How to Block Entire Countries from Accessing Your Website
If you run a small business like a local bookstore, you may need to open a website to target your local audience on a larger platform. However, you have to understand that a website is accessible to the whole world. Since your content does not target people from other countries, you should not expect traffic from them.
You may need some sort of restrictions to minimize wastage of bandwidth on your servers. In the same way, you may also need restrictions for a personal or private website such as a family website.
As at January 2015, Chinese people contributed to the second largest volume of traffic on most websites in the US. While your website content might be useful to them, the traffic might be irrelevant to you. In fact, your site might not have the capability to even translate to the Chinese language. It is interesting to know that 99% of brute force attacks originate from China.
Having a large traffic is not the issue. However, the issue is that probably 99% of the traffic is bots, brute force attacks, and other vulnerabilities that can severely harm your website. The only solution is blocking the website from the unintended audience.
Blocking other countries does not apply to all websites. For instance, a hotel website may need to attract foreign visitors. If you run such a website, it is therefore prudent to ascertain whether blocking certain countries will affect your business. Below are some of the common ways to block foreign countries’ access to your website.
Trying to block the entire country through .htaccess might not be successful. Some hackers use advanced methods to do their dirty work. Blocking an IP just because it originates from a particular country does not address the problem in the long-run. Actually, in most cases, real hackers do not use their personal IP addresses and there is no guarantee that blocking the addresses will target the hacker.
There are over four billion IPv4 IP addresses and it can be very difficult to categorize them by country. In fact, such an endeavor might not be practical since your .htaccess config file will grow into thousands of lines of texts.
You can try using ip2location to see the number of lines it will take to block an entire country. For instance, you require over 150, thousand lines of texts to block the US. .htaccess option can only be effective for a handful of IP addresses and should be read on request and not cached.
Always use hosting companies that include blocking controls. There are two main types of inbuilt controls that the hosting companies should use; bare metal and shared hosting. Bare metal, also known as VPS helps you to have control over elements of the website such as the firewalls, hosting software and the control panel.
Although most hosting companies do not provide blocking countries as a default setting, they offer a basic firewall to blacklist unwanted addresses. On the other hand, a shared server comes with a control panel that will enable you to add IP addresses to the firewall.
Content Delivery Networks
Although this option may not provide you with all the solutions you need for your entire website, it can partially solve the issue of blocking other countries.
For instance, if your website deals with media files, you can use a CDN with in-built geo tools to block access of users from other countries. Some advanced CDNs are enabled with Geo-restriction that can help you block access by the country code.
Instead of using .htaccess that will cause thousands of lines in your website, you can use C library and Apache module. You will only need to place the database somewhere between the library and the module and simply block countries by codes.

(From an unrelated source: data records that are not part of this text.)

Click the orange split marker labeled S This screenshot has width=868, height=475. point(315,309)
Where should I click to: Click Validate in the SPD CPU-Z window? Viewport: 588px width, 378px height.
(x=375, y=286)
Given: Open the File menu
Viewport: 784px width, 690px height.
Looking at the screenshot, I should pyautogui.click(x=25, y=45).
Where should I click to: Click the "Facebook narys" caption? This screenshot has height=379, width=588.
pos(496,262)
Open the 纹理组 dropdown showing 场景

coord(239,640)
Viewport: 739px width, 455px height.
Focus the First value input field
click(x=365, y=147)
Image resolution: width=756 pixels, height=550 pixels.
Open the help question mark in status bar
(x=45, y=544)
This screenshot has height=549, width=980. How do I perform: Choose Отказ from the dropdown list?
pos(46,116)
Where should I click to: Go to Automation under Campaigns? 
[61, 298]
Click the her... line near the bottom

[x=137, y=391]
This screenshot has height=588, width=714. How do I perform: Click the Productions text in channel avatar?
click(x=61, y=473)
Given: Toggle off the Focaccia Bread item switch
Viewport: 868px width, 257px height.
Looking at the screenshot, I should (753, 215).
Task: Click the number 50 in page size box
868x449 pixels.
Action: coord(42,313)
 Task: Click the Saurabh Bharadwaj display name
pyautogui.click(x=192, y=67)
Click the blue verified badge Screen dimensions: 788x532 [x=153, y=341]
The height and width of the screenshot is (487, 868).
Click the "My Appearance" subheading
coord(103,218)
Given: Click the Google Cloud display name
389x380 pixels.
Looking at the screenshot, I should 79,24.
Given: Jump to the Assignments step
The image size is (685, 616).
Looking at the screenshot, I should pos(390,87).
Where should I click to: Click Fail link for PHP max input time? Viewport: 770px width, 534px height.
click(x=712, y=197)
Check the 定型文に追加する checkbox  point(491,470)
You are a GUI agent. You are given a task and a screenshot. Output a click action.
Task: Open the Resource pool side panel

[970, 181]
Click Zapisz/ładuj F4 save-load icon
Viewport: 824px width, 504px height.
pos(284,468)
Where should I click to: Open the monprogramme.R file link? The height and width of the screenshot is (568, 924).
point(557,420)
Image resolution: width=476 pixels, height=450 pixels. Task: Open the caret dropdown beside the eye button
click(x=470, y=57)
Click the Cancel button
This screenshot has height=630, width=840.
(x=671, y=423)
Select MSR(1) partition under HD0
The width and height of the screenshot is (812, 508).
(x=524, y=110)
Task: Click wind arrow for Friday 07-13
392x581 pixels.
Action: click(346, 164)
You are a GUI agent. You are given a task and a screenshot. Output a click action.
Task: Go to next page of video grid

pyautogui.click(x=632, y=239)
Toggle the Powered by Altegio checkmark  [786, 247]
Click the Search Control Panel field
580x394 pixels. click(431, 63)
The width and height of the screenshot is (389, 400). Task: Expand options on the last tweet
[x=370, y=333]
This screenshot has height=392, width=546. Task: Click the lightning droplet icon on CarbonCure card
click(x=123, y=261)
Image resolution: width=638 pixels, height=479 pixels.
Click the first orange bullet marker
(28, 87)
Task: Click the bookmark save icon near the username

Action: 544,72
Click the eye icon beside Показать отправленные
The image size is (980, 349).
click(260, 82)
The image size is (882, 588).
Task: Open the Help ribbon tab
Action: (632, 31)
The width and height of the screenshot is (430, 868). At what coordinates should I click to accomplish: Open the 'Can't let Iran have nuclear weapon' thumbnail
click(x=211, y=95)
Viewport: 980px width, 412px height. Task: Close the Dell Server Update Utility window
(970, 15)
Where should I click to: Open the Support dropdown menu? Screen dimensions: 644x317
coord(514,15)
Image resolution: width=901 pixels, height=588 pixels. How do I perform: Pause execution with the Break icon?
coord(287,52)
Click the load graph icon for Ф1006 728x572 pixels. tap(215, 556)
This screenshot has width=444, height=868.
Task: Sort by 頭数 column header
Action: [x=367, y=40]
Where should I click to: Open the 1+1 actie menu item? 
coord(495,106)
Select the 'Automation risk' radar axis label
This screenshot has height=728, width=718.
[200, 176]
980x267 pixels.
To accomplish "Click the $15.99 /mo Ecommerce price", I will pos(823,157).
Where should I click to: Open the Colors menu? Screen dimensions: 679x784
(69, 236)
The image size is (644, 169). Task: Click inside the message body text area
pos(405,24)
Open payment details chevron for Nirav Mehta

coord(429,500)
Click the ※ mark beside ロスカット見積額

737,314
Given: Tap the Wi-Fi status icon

For this option to work efficiently, you may need an advanced access to your servers. Alternatively, you can outsource services from companies offering such services. For example, Geolite2 from MaxMind is a free database for IP lookups. This database will enable you to handle traffic at your own convenience.
In summary, although some situations may require geo-restrictions and other firewall restrictions, you shouldn’t solely rely on .htaccess. Instead, you should involve CloudFlare, Incapsula, ModSecurity or other WAF solutions for protection against today’s security issues.
Even though some web administrators may be skeptic about blocking the access of your website from other countries, you may do so for added security. It is worth trying than leaving your website at the mercies of unverified access.